- _Exercise requirements_: Retrieve every line of the data holding the word "computer".

- _Data for the task_:
--- START ---

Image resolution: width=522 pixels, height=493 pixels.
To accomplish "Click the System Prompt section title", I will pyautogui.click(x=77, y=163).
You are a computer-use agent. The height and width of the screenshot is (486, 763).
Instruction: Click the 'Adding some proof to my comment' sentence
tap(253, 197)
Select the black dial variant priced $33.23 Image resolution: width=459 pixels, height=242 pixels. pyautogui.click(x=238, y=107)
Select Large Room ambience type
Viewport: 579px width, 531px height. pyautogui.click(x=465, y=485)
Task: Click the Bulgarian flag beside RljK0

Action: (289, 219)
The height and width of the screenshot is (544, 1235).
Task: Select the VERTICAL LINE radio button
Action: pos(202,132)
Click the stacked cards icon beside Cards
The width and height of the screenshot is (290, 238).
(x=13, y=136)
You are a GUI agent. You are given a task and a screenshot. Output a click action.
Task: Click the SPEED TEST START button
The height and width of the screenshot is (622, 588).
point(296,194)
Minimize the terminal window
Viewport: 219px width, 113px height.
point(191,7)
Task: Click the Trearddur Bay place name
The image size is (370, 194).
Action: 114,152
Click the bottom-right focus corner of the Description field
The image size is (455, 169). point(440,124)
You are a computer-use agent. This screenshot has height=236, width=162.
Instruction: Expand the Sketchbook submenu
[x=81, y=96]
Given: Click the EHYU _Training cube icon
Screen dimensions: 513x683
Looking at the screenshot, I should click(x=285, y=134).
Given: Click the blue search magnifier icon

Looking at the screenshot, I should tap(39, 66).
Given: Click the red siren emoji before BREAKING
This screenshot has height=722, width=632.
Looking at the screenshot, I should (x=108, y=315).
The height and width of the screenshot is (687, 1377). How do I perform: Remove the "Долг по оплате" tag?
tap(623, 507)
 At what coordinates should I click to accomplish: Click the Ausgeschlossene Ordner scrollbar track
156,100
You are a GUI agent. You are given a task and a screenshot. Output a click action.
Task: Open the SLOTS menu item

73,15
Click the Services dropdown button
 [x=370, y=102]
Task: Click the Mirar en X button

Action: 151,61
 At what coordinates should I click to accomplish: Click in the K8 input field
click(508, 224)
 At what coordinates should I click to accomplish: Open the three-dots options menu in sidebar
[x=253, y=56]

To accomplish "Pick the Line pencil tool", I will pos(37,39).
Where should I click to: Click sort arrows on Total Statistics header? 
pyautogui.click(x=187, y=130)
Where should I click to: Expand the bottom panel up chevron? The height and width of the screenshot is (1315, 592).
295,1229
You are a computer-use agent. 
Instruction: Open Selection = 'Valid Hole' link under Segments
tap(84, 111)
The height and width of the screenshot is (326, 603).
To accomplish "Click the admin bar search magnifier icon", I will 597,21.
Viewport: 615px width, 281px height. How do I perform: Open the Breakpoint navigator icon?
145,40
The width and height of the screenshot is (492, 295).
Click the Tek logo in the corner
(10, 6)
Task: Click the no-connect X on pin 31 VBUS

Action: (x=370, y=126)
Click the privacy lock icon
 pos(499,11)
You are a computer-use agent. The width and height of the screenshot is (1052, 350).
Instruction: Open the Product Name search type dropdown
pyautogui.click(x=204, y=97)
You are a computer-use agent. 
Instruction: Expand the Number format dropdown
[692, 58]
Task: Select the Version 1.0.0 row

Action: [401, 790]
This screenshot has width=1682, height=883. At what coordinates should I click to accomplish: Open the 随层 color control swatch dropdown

--- END ---

- _Answer to this exercise_:
You are a computer-use agent. The height and width of the screenshot is (486, 763).
You are a computer-use agent. This screenshot has height=236, width=162.
You are a computer-use agent. 
You are a computer-use agent. The width and height of the screenshot is (1052, 350).
You are a computer-use agent. 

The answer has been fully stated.